The Swiss artist Beat Streuli has painted portraits of people from the region, and thus drawn attention indirectly to the fact that about 80% of the United Arab Emirates' population of three million are foreigners – many of them guest workers from India and Pakistan.

The other Swiss artists in the show – Peter Stoffel, San Keller, Christoph Büchel and Giovanni Carmine, COM & COM, as well as the Zurich-based, Iranian-born Shirana Shahbazi – have all let themselves be more or less inspired by the place itself.

A different kind of Middle Eastern thematic is dealt with in the videos of the Iranian Ghazel. She has filmed herself in all kinds of "performances," wearing a chador.

She plays cricket with a hammer, she throws plates against a wall, she uses lipstick to decorate herself with a kind of war-paint ("Angry Day"), or she cools herself with a fan made from a map of the world ("Global Warming") – allusive stories about the secret live under the unifying black cloak.

One of the most visually striking pieces in the show is the work of Olaf Nicolai of Germany. In a street behind the museum he has put out a washing line between the houses and hung out trousers, tablecloths, socks and shirts to "dry" – in much the same way as we are used to seeing in Mediterranean alleys.

With this reference to the great book of yearning for Italianità, Nicolai creates an absurd analogy to the street lamps of Sharjah, which are modelled on those of the Champs Elysée in Paris.

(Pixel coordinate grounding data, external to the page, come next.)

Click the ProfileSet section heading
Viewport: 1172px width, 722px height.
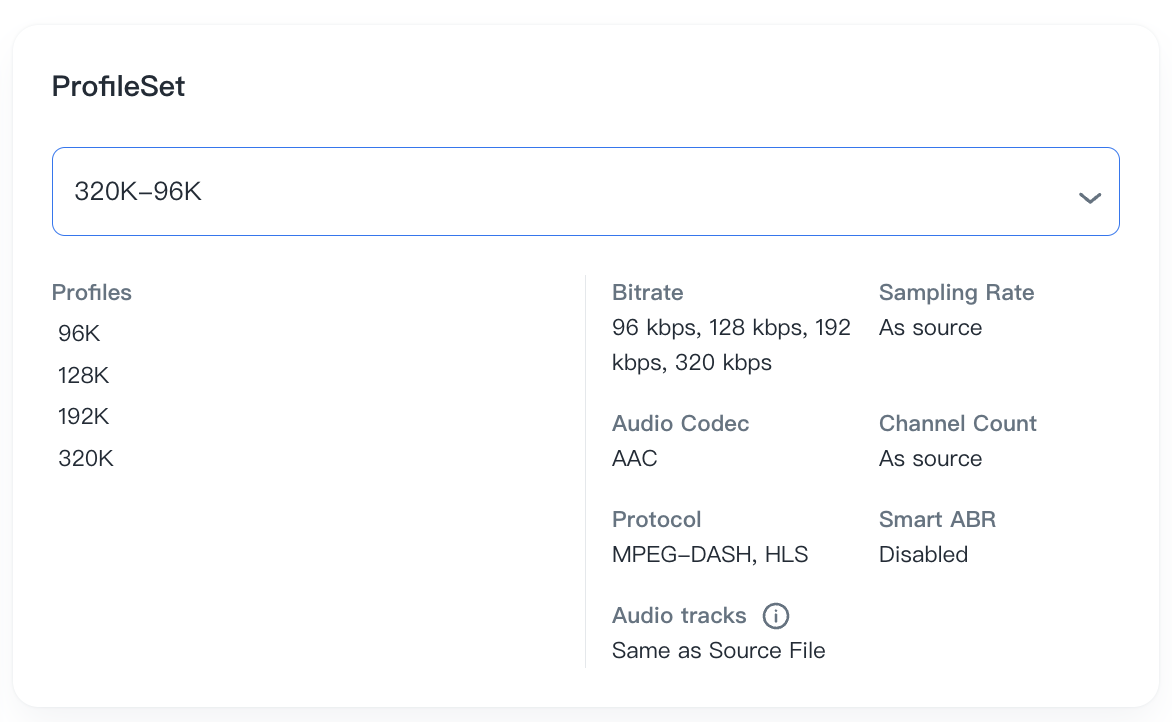[x=118, y=87]
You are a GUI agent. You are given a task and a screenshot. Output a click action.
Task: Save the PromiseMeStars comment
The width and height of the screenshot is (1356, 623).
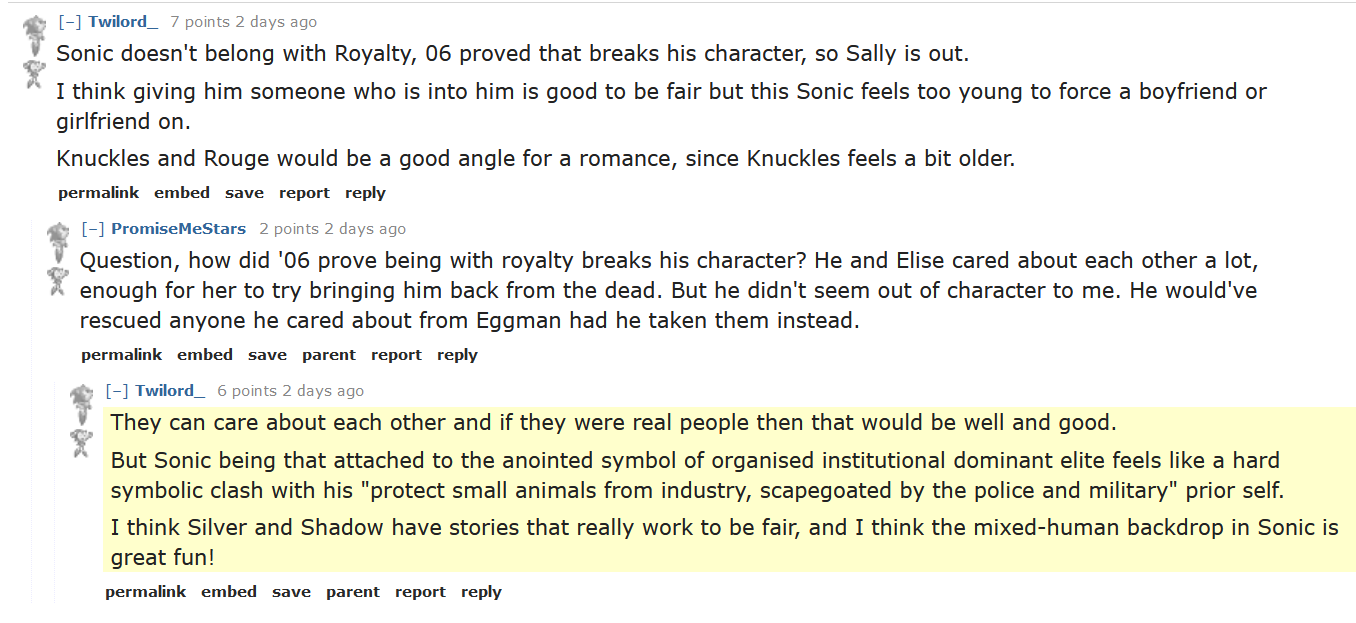coord(267,355)
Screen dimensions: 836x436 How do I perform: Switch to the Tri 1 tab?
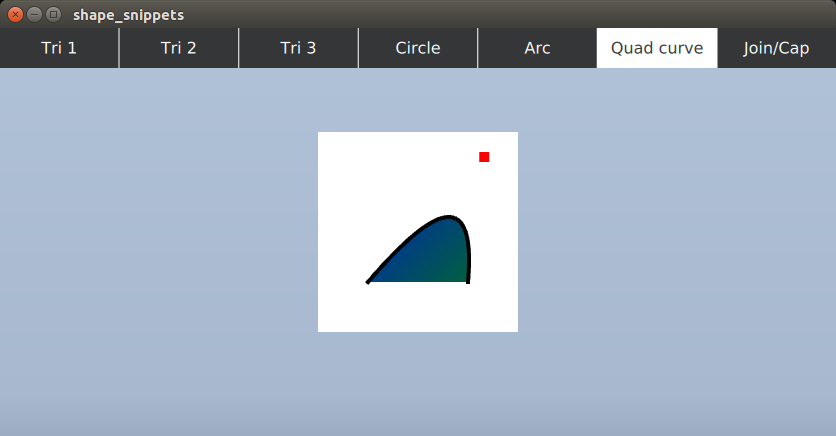pyautogui.click(x=59, y=48)
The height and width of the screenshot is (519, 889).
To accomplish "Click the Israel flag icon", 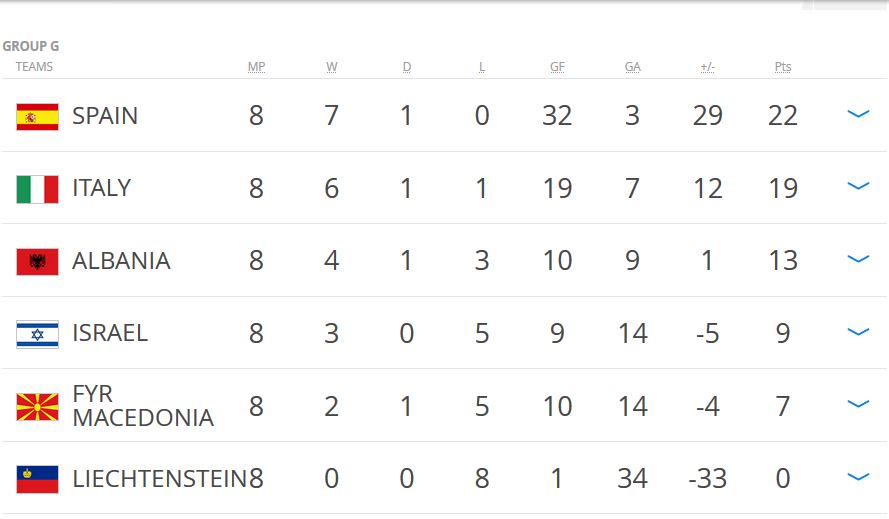I will 37,334.
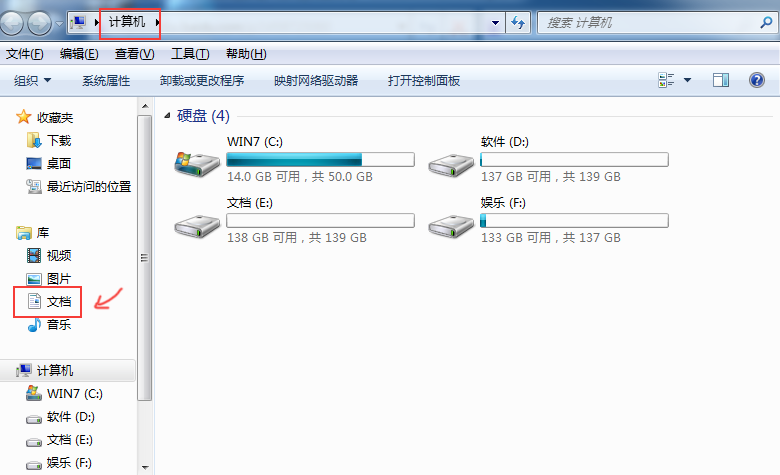Viewport: 780px width, 475px height.
Task: Open the 工具(T) menu
Action: tap(190, 54)
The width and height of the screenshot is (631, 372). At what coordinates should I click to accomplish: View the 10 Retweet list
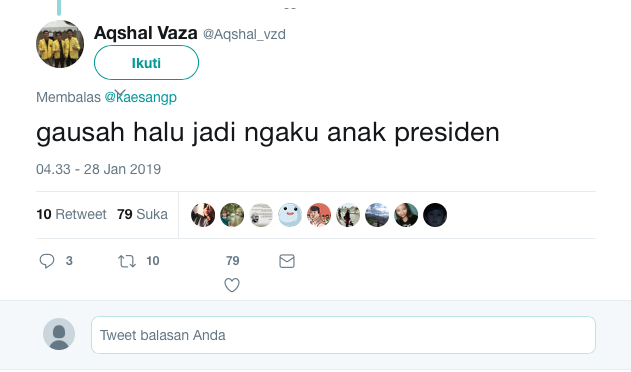pyautogui.click(x=71, y=214)
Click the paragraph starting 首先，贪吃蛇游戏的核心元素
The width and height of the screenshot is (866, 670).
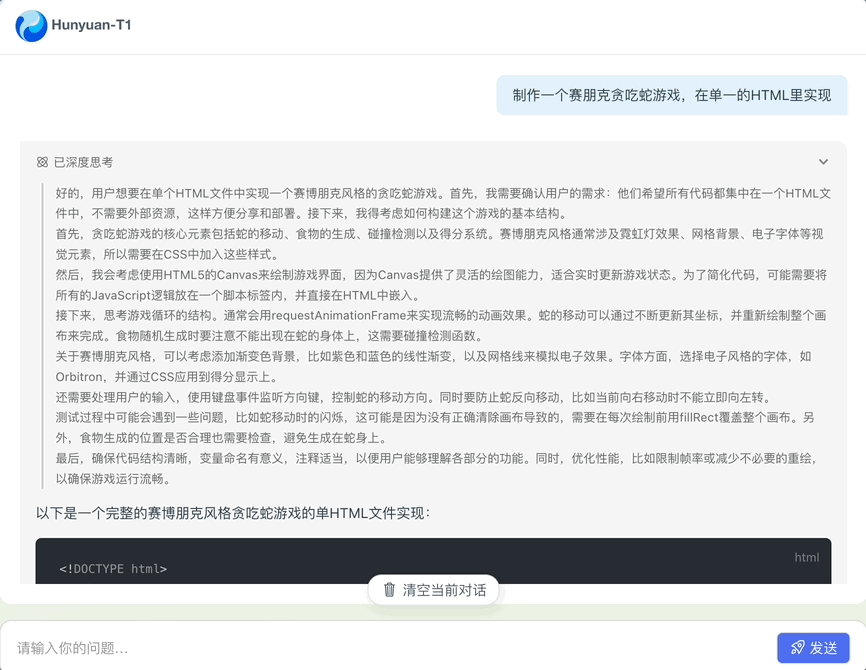click(440, 243)
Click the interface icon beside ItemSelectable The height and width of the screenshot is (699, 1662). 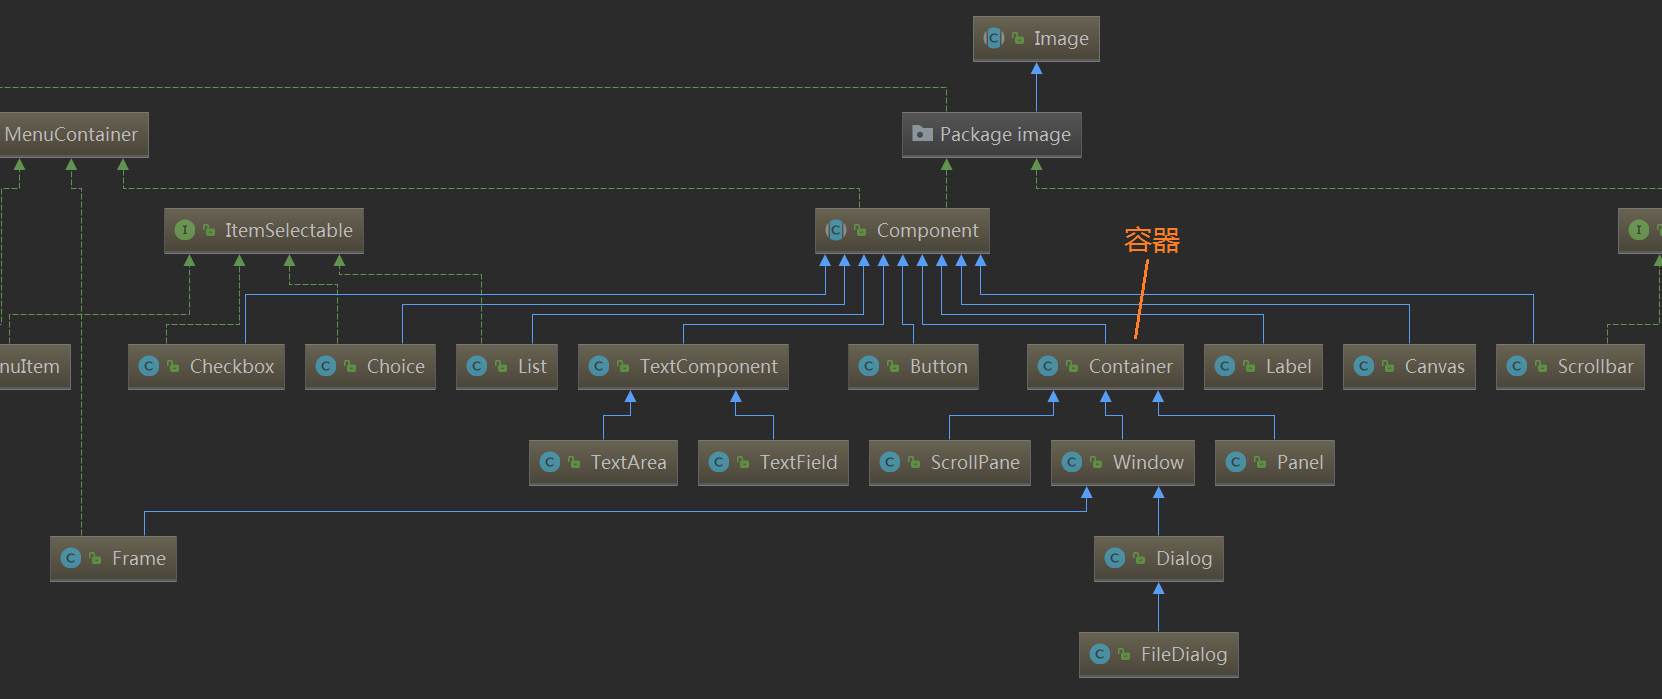185,230
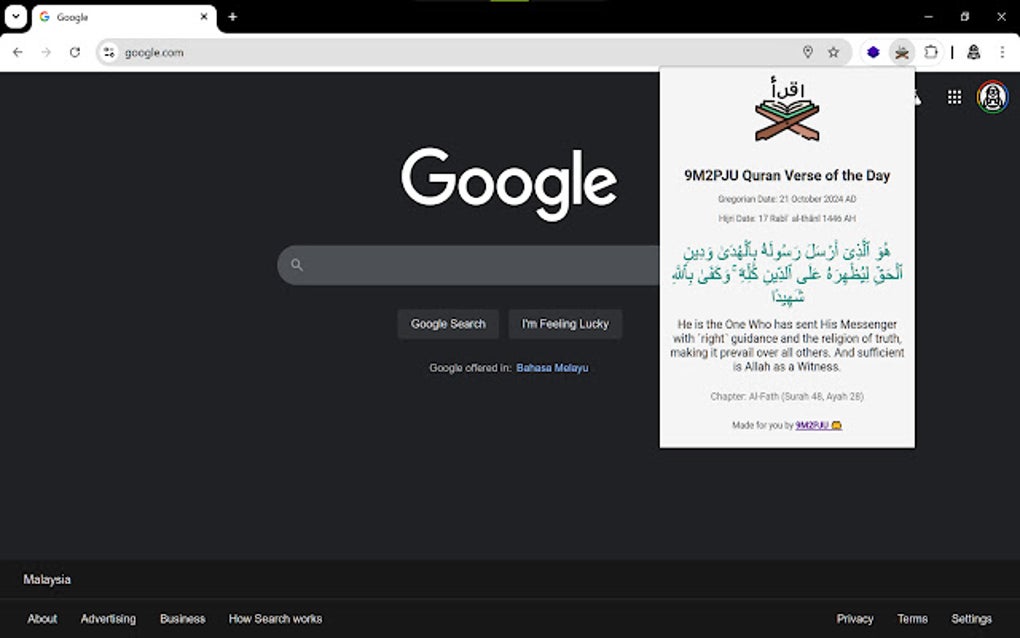
Task: Click the back navigation arrow
Action: click(16, 52)
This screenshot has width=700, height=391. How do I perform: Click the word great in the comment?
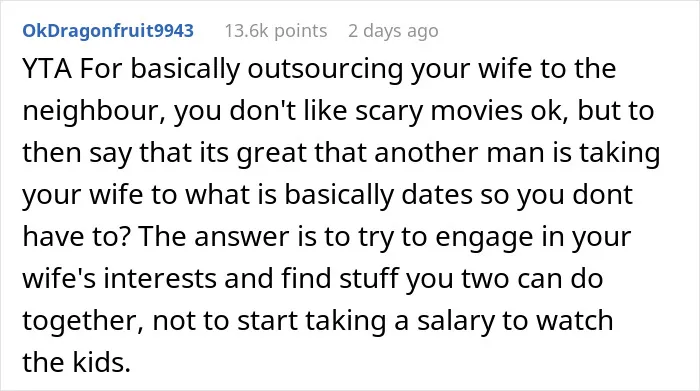tap(272, 154)
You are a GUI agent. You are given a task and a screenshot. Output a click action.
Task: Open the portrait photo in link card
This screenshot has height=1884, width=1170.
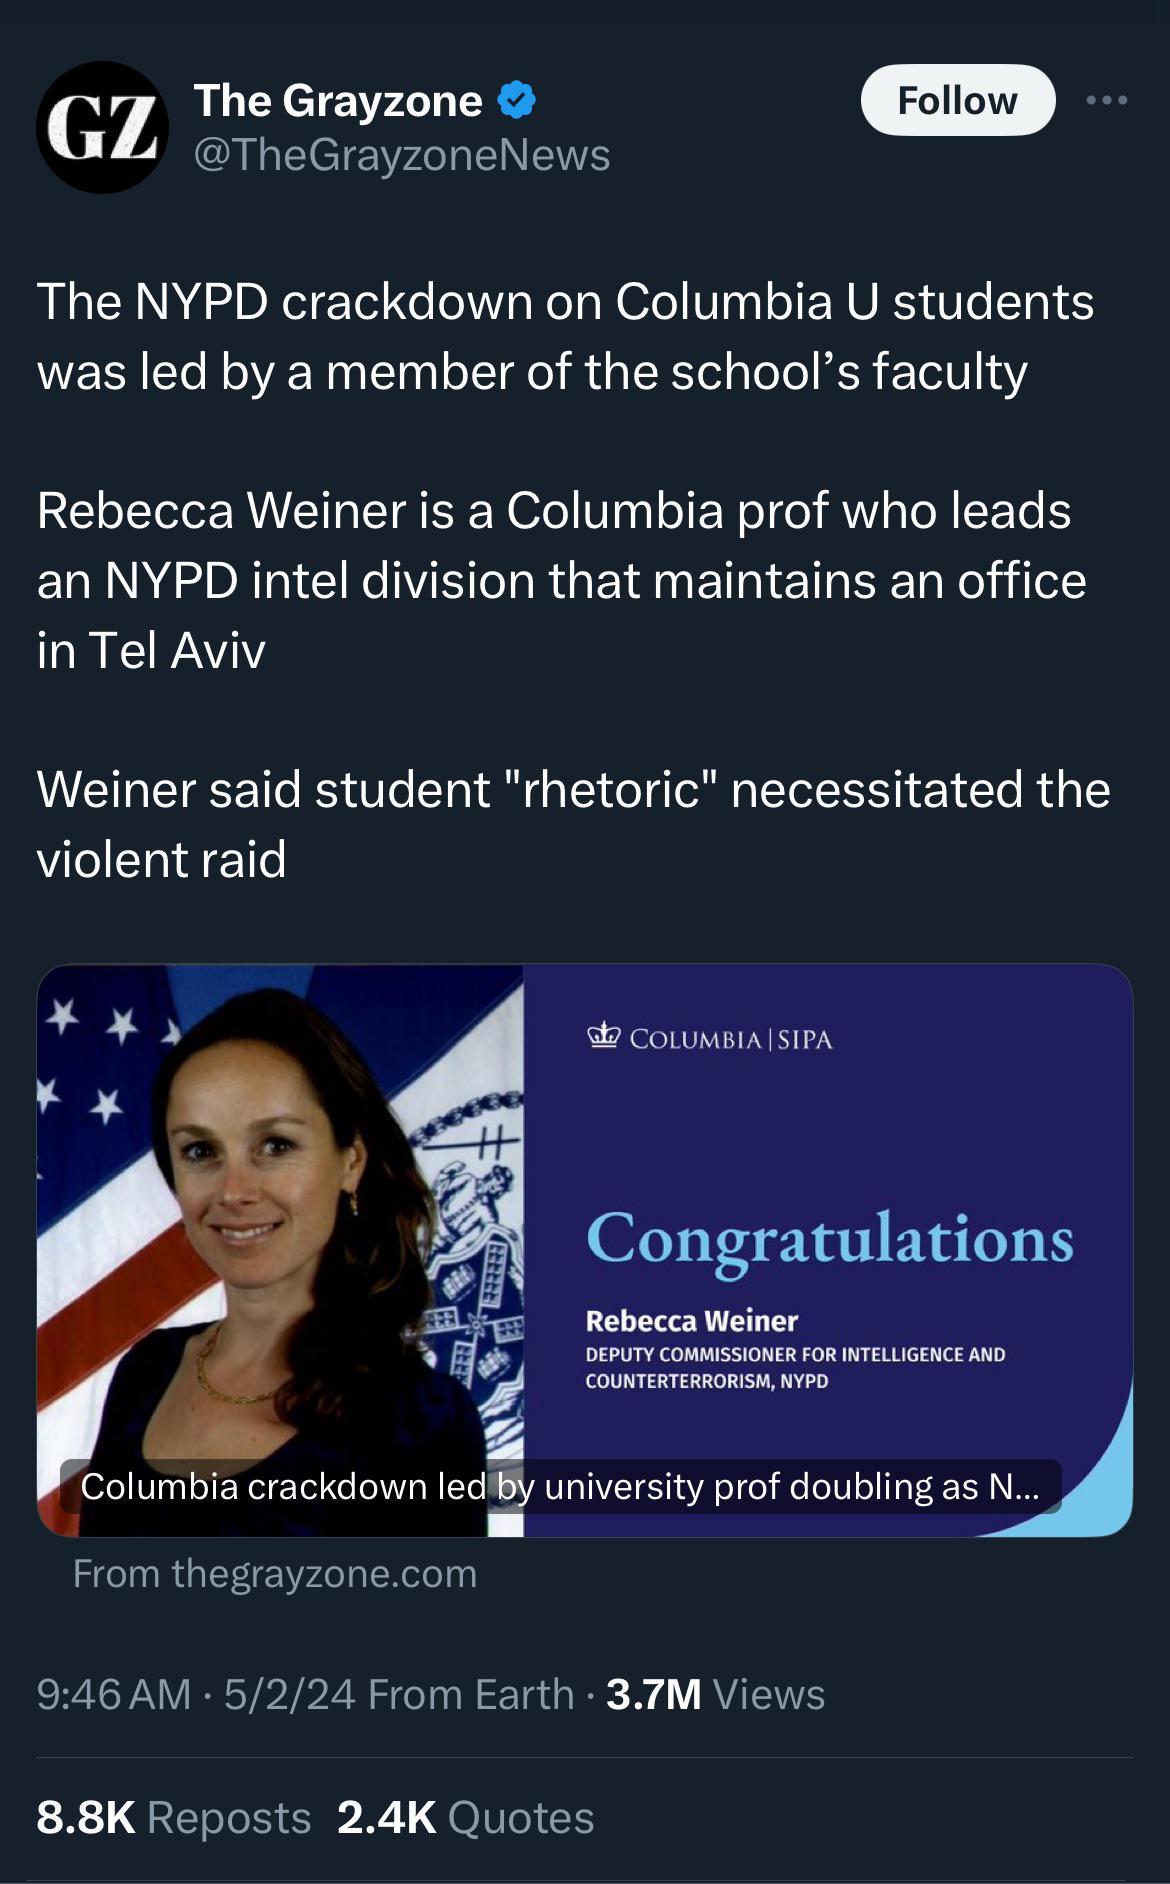click(281, 1250)
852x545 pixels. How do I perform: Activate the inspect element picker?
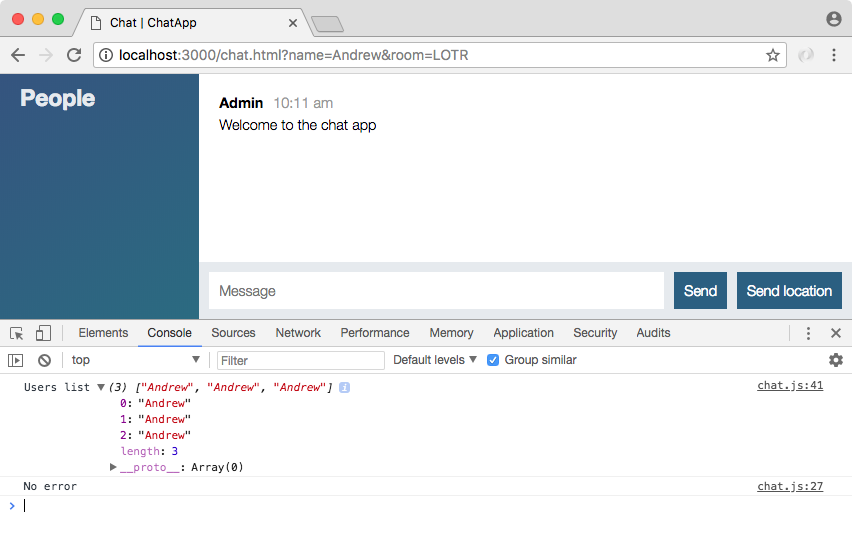tap(17, 333)
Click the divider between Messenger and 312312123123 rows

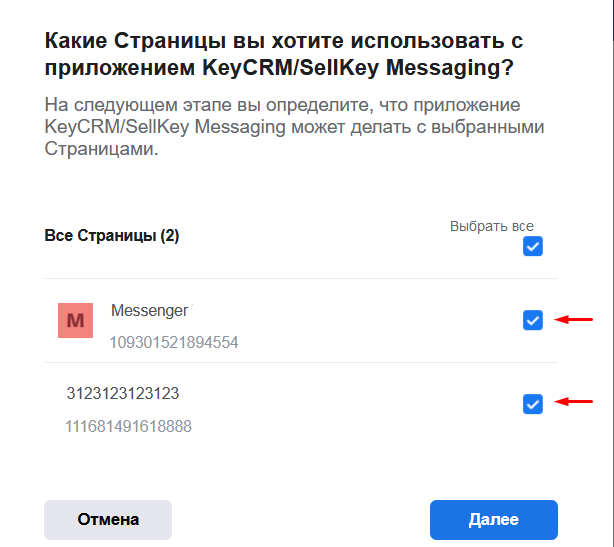(x=301, y=363)
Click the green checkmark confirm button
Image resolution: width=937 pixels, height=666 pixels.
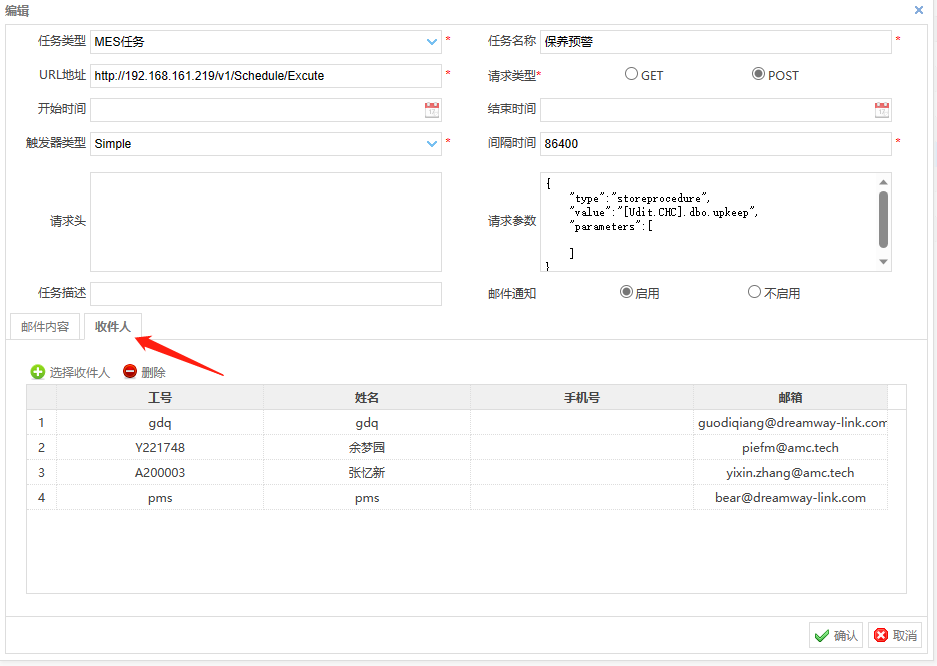coord(836,635)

It's a good analogy too to the way in which this Biennial, whatever local colour has been added, still follows western models. It's comprehensible, familiar, reliable. The Sharjah Biennial is an oasis of culture in the midst of a glittering desert of consumerism in the Persian Gulf. And yet: after a thirsty ride through this world of art, one is almost disappointed when all one finds is another oasis.

Samuel Herzog

© Qantara.de 2005

Translation from German: Michael Lawton

7th Sharjah Biennial. Expo Centre and Sharjah Art Museum. Until 6th June. A catalogue will appear during the period of the exhibition.